- Problem description: Your task is to count the lines of the records that contain "agent". Answer with the number and nothing else.

- Input material:

◆ ◆ ◆ ◆ ◆

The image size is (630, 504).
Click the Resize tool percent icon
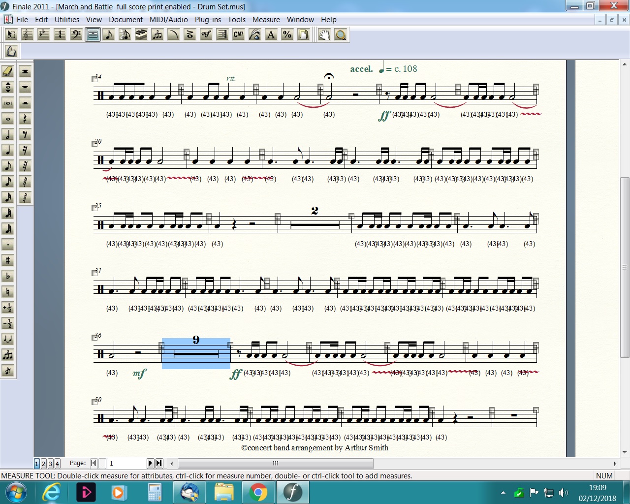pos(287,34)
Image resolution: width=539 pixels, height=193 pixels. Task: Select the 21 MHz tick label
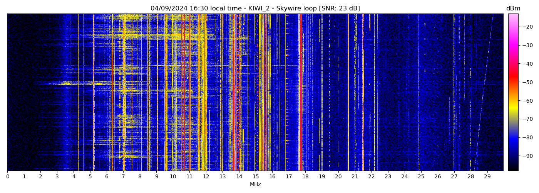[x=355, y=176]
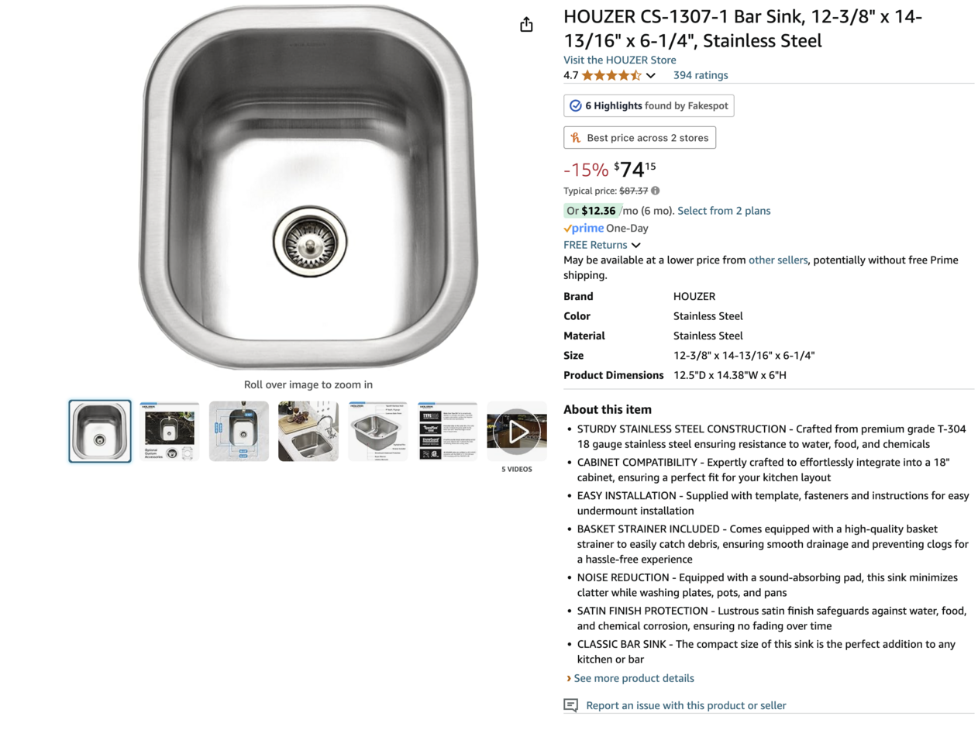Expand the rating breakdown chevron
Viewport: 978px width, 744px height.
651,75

◆ ◆ ◆ ◆ ◆

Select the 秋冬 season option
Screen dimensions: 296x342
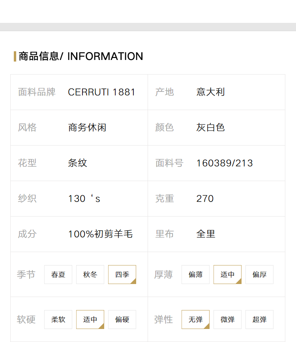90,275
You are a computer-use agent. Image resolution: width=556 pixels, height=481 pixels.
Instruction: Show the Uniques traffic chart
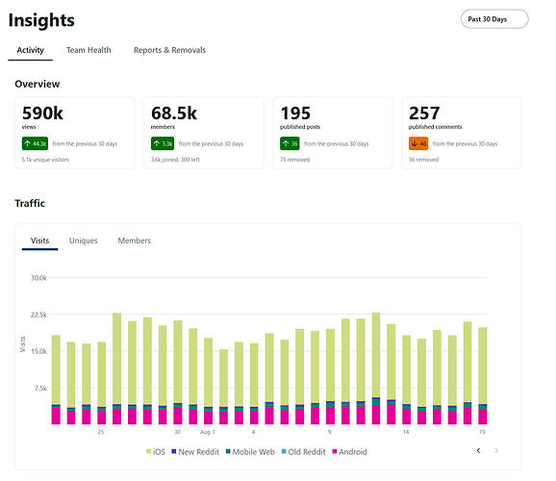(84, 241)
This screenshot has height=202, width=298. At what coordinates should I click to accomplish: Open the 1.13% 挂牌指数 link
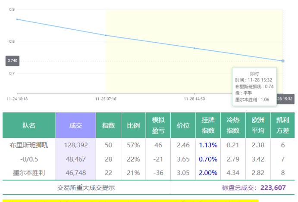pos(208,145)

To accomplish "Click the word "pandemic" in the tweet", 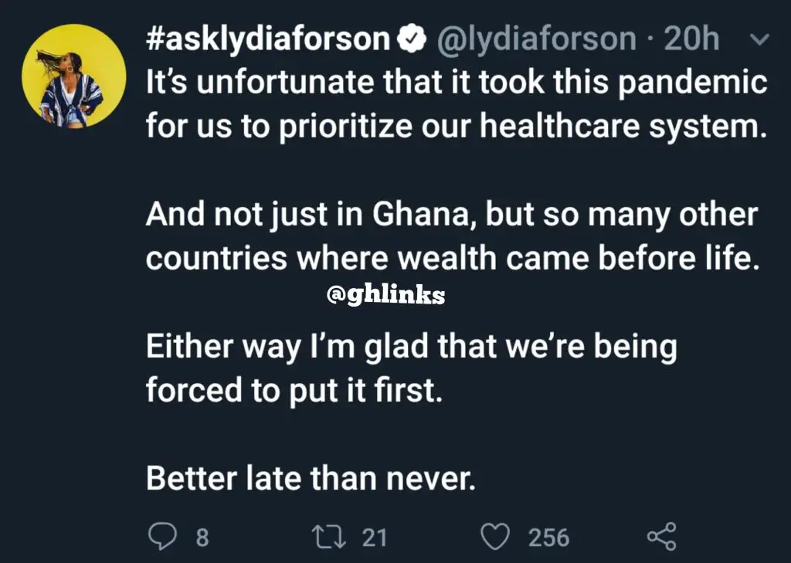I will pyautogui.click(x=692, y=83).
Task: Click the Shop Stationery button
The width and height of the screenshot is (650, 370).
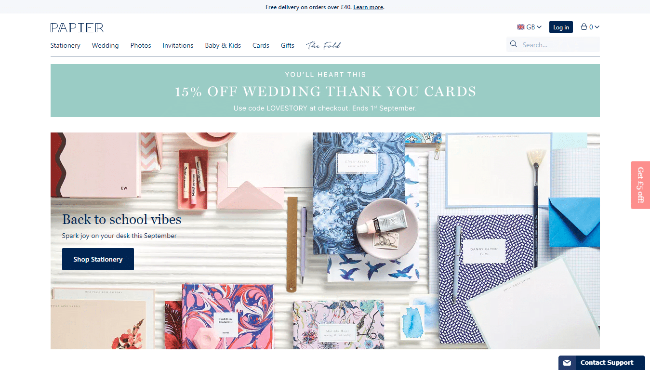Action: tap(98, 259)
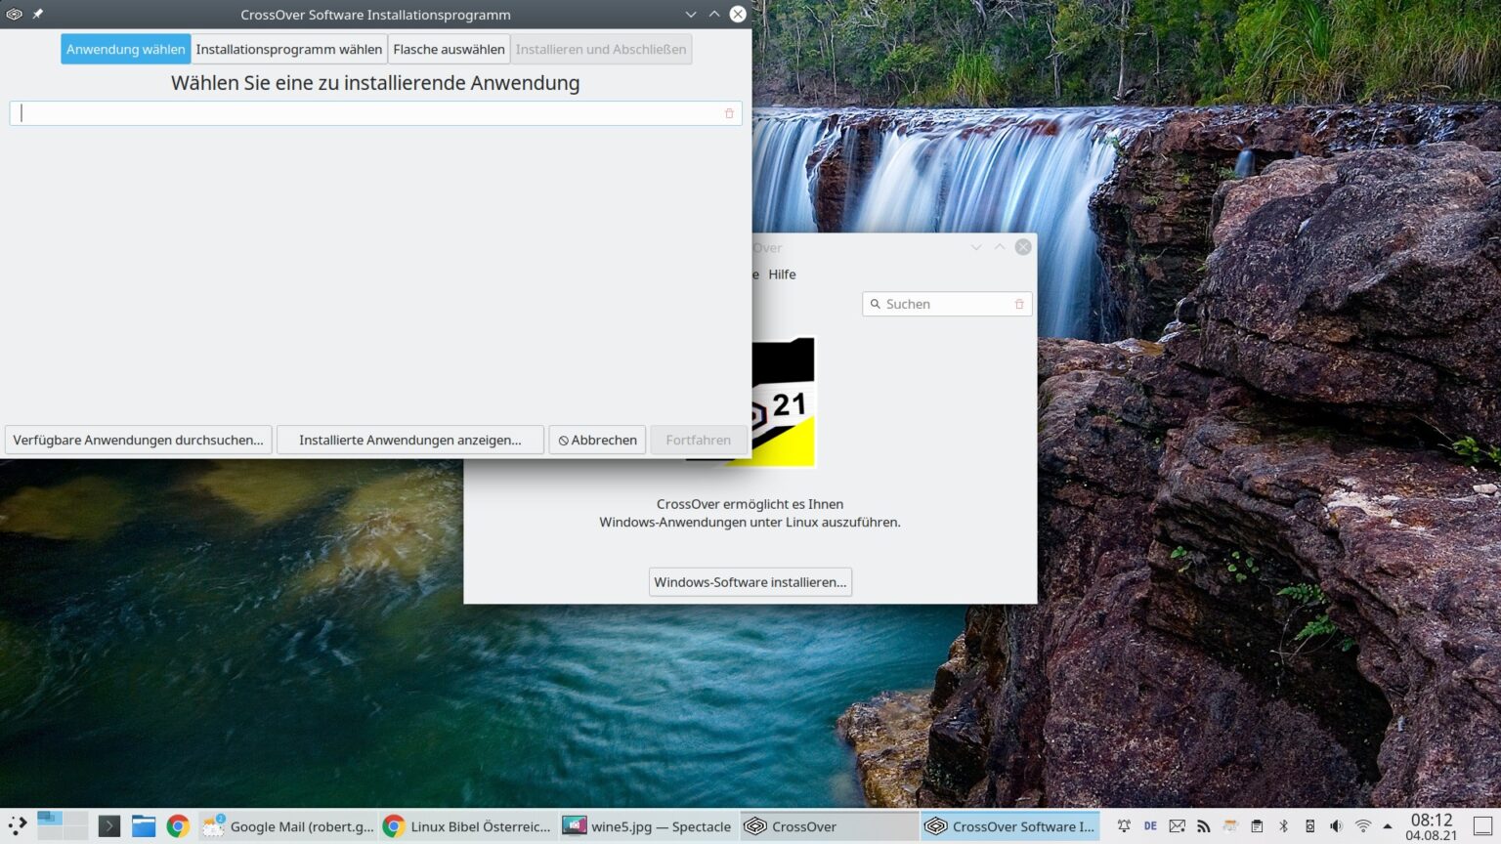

◆ ◆ ◆ ◆ ◆

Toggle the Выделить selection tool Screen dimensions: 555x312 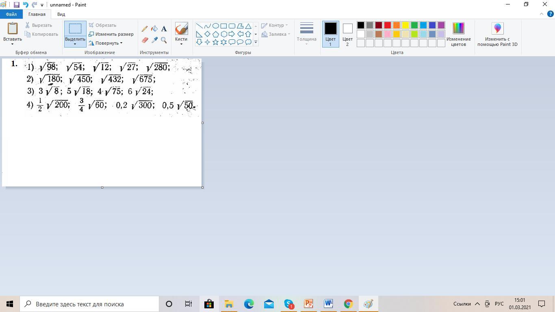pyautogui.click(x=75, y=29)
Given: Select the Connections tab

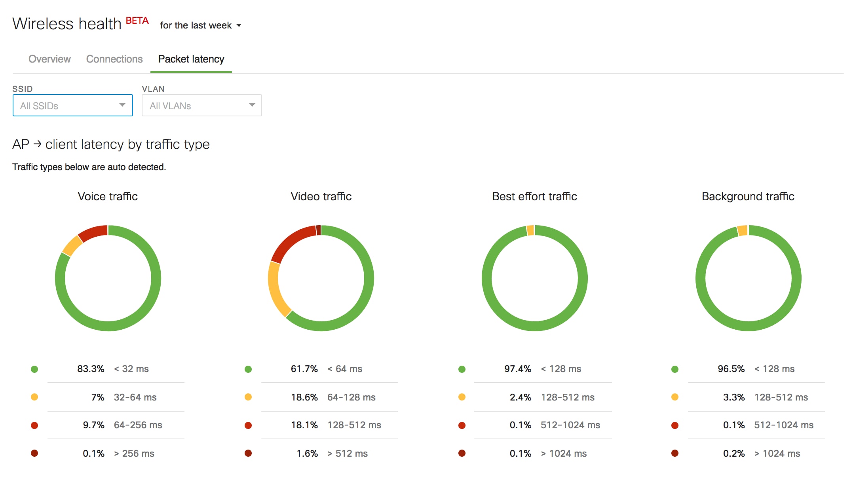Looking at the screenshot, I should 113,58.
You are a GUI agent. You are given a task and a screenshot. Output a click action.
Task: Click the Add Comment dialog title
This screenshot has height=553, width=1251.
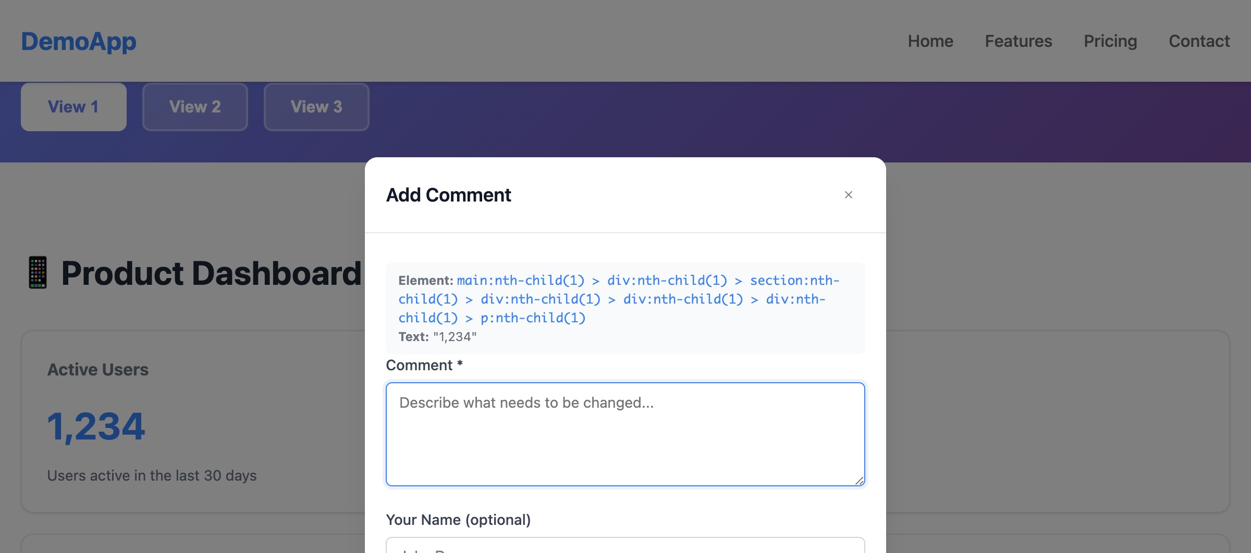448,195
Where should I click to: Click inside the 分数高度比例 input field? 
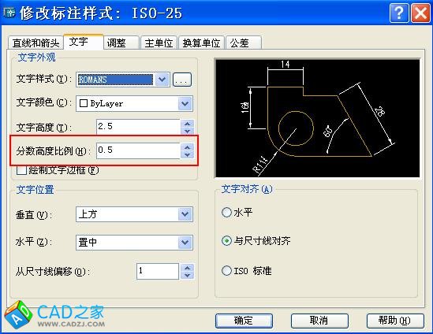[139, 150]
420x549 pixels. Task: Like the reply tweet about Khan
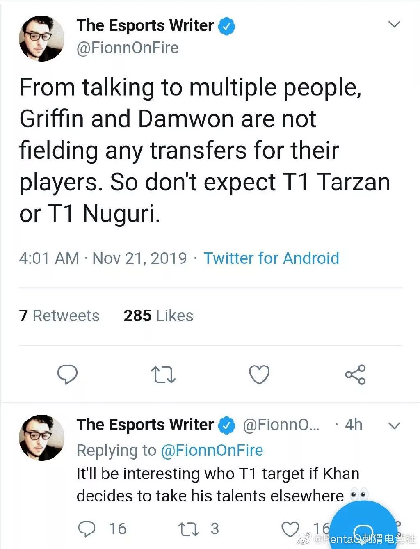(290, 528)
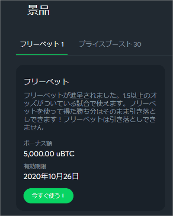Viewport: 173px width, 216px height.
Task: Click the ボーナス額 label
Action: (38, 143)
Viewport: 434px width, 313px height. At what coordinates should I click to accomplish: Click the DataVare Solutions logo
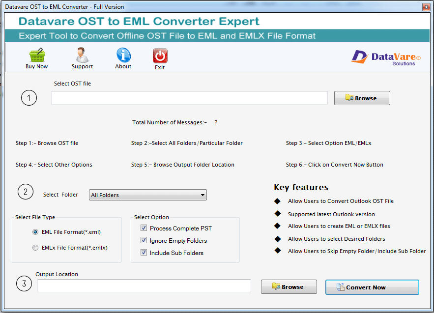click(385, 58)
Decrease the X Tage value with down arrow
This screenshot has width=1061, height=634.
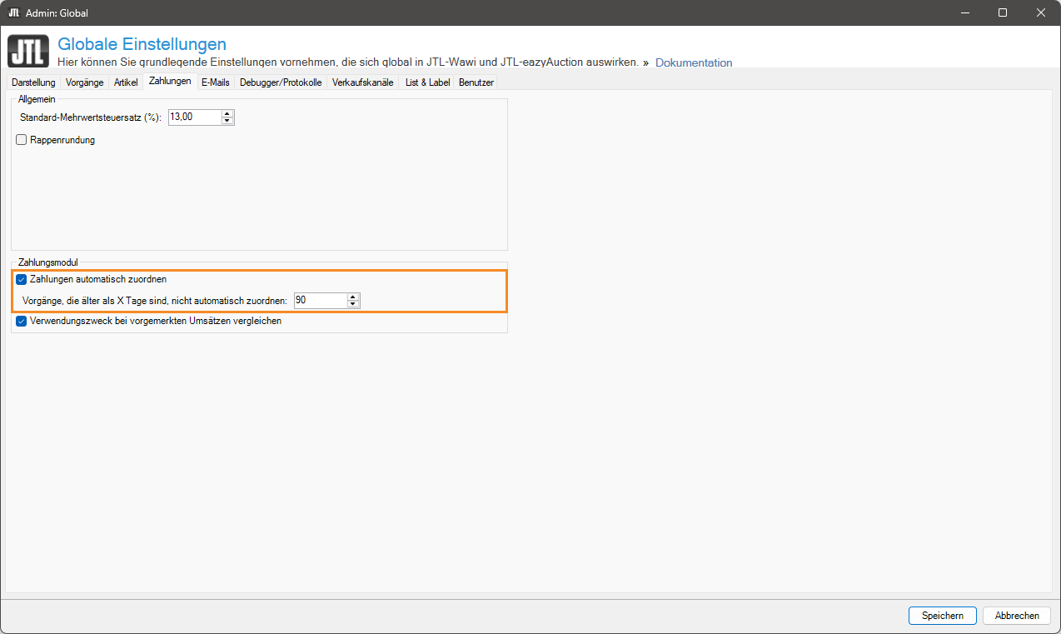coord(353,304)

◆ ◆ ◆ ◆ ◆

- The completed task: 2